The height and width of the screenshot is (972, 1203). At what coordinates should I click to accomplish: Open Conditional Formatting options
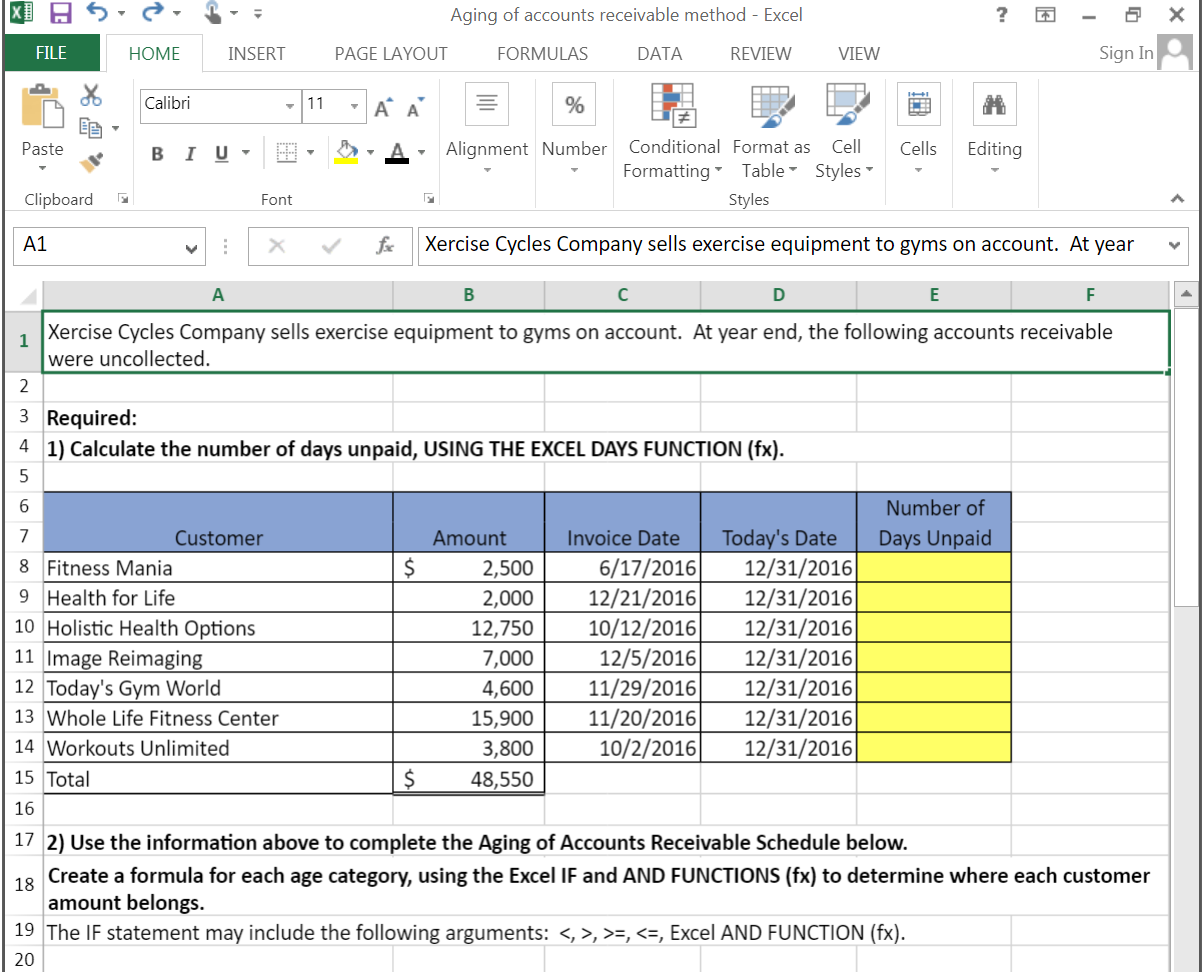pyautogui.click(x=673, y=130)
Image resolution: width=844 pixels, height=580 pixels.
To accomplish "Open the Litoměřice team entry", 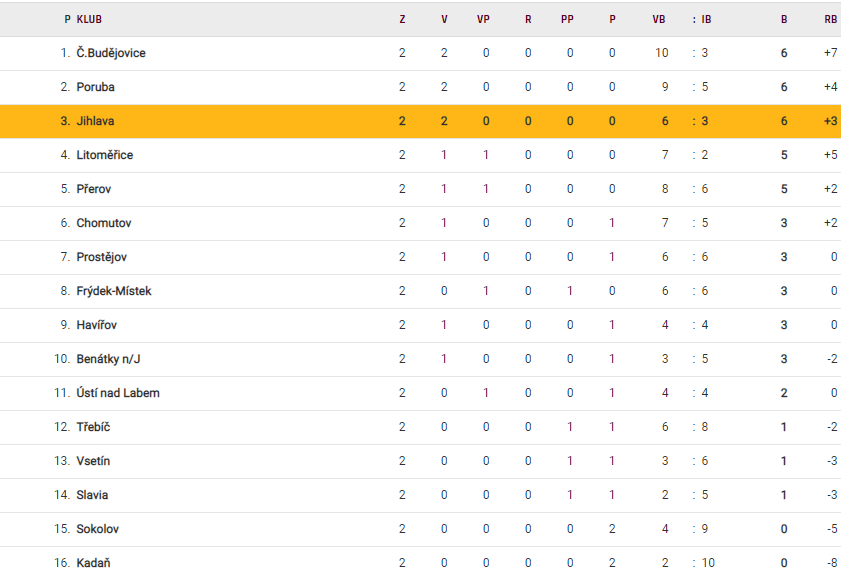I will coord(105,155).
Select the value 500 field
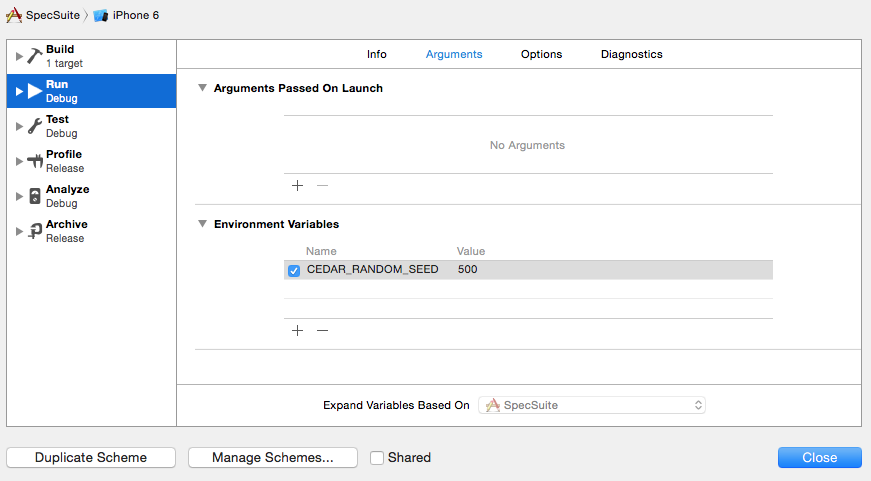Image resolution: width=871 pixels, height=481 pixels. coord(468,270)
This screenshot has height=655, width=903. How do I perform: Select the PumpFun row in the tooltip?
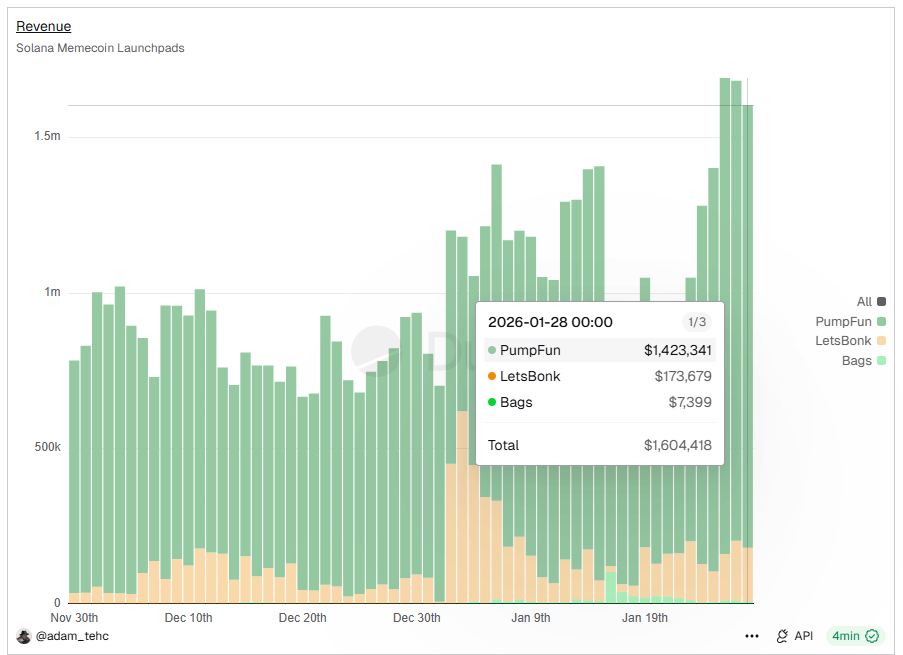(600, 350)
-----
• DIRECTIONS FOR THIS TASK
Take the line containing "This screenshot has" as the first line and the last line of the data above as the final one, and output exactly the lines between them, inclusive, with no pictures.

• EXERCISE SOLUTION
This screenshot has height=655, width=903. How do I perform: Select the PumpFun row in the tooltip?
(600, 350)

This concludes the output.